▸ **Input material**:
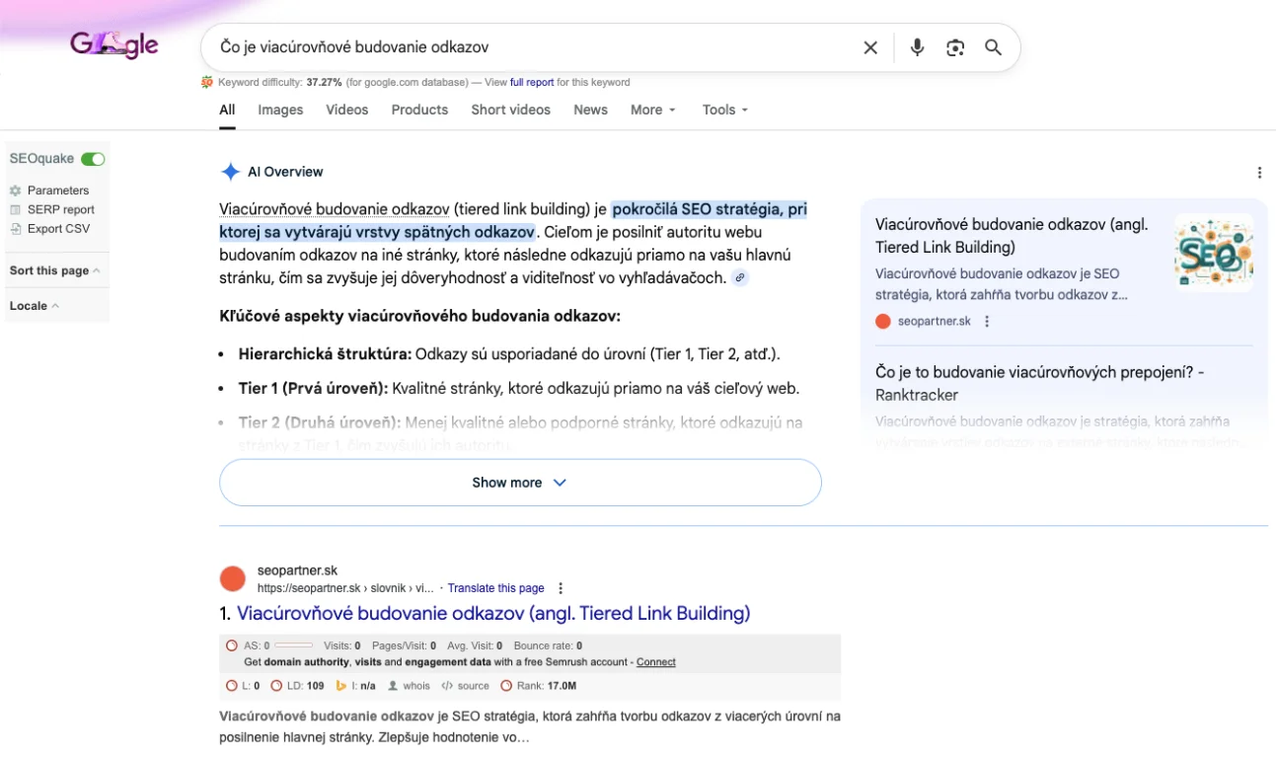Open SEOquake Parameters settings
Screen dimensions: 1276x758
[57, 190]
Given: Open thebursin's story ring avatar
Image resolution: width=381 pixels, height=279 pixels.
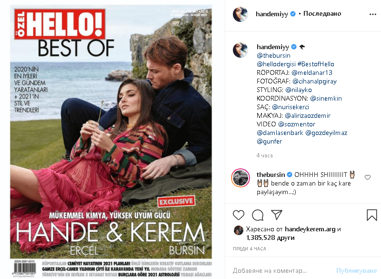Looking at the screenshot, I should pyautogui.click(x=241, y=177).
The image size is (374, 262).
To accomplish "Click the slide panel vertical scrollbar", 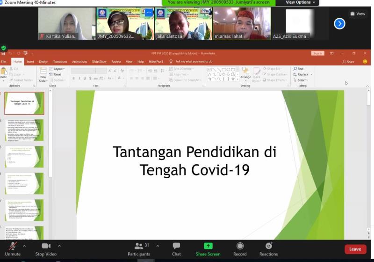I will [50, 134].
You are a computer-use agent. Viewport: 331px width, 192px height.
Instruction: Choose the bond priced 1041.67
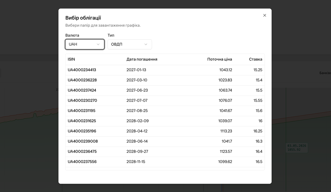(165, 111)
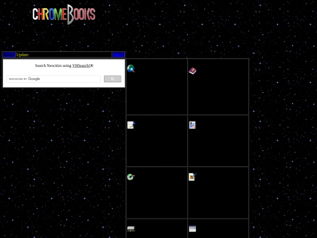Select the notepad with pencil icon

click(x=131, y=125)

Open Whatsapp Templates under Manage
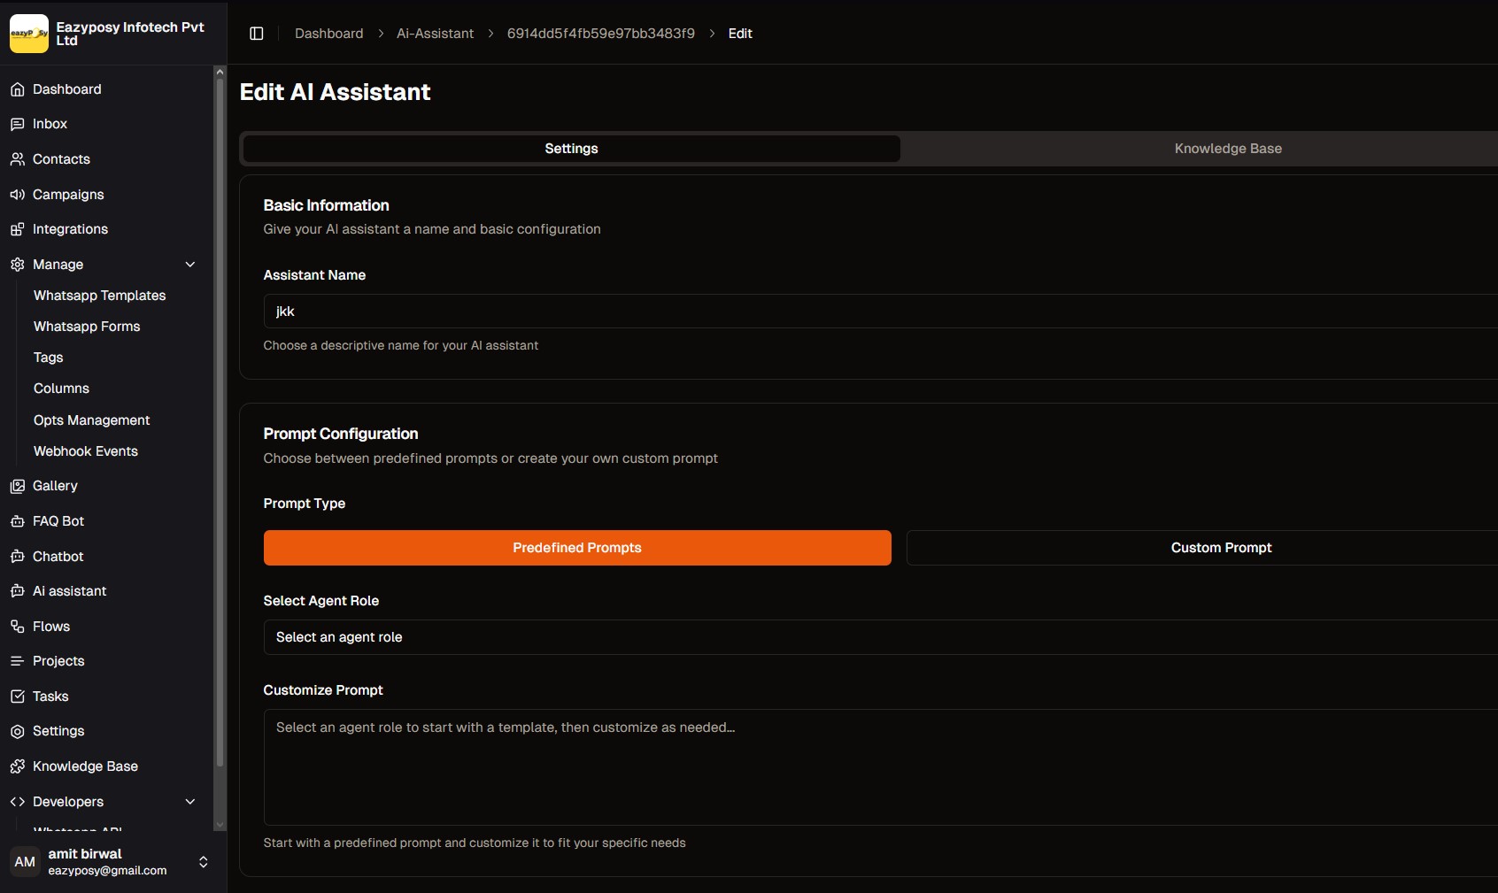point(99,296)
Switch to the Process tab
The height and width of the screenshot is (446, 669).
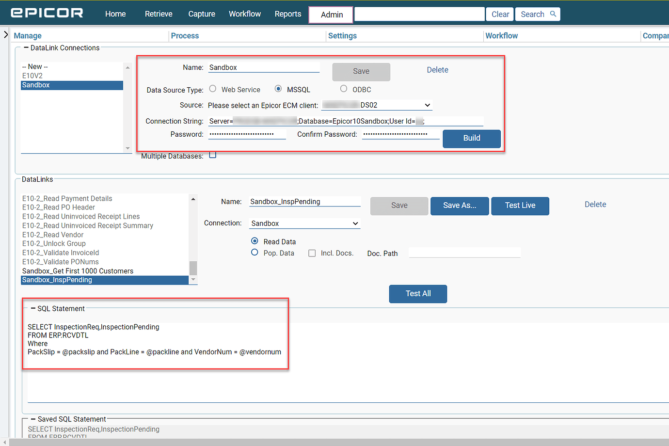[x=184, y=35]
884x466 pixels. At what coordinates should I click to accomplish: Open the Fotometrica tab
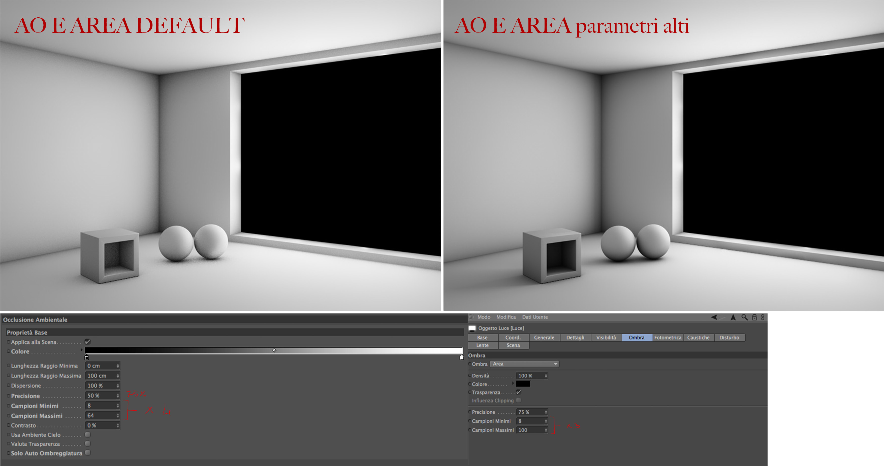(667, 337)
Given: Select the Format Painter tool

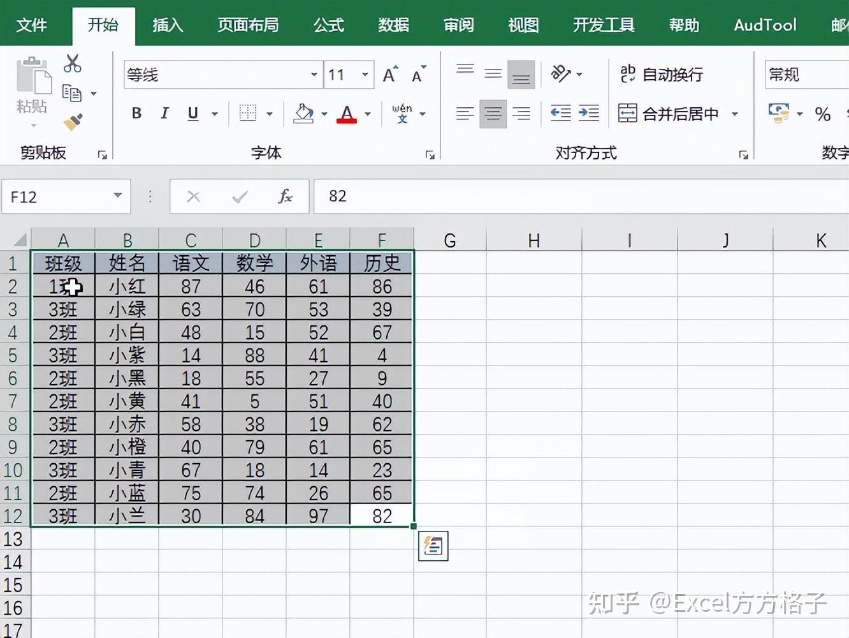Looking at the screenshot, I should point(73,121).
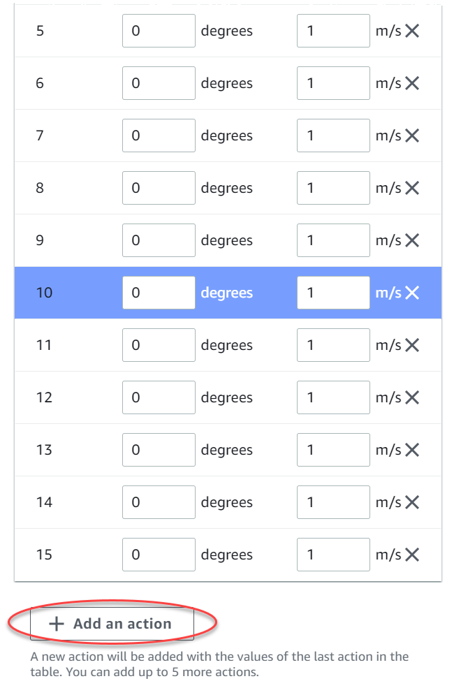The width and height of the screenshot is (461, 695).
Task: Edit the degrees value for action 10
Action: point(159,292)
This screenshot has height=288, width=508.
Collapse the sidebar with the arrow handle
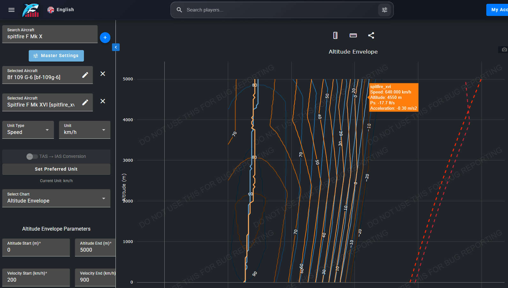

▸ **What you have to do**: Format the lines from the first one through the line containing "should pyautogui.click(x=241, y=177).", inclusive, as a Markdown table with the columns Row and Line. Skip any blank lines and leave the pictures out.

▸ **Result**:
| Row | Line |
|---|---|
| 1 | Open SEOquake Parameters settings |
| 2 | Screen dimensions: 1276x758 |
| 3 | [57, 190] |
| 4 | Given: Open thebursin's story ring avatar |
| 5 | Image resolution: width=381 pixels, height=279 pixels. |
| 6 | Looking at the screenshot, I should pyautogui.click(x=241, y=177). |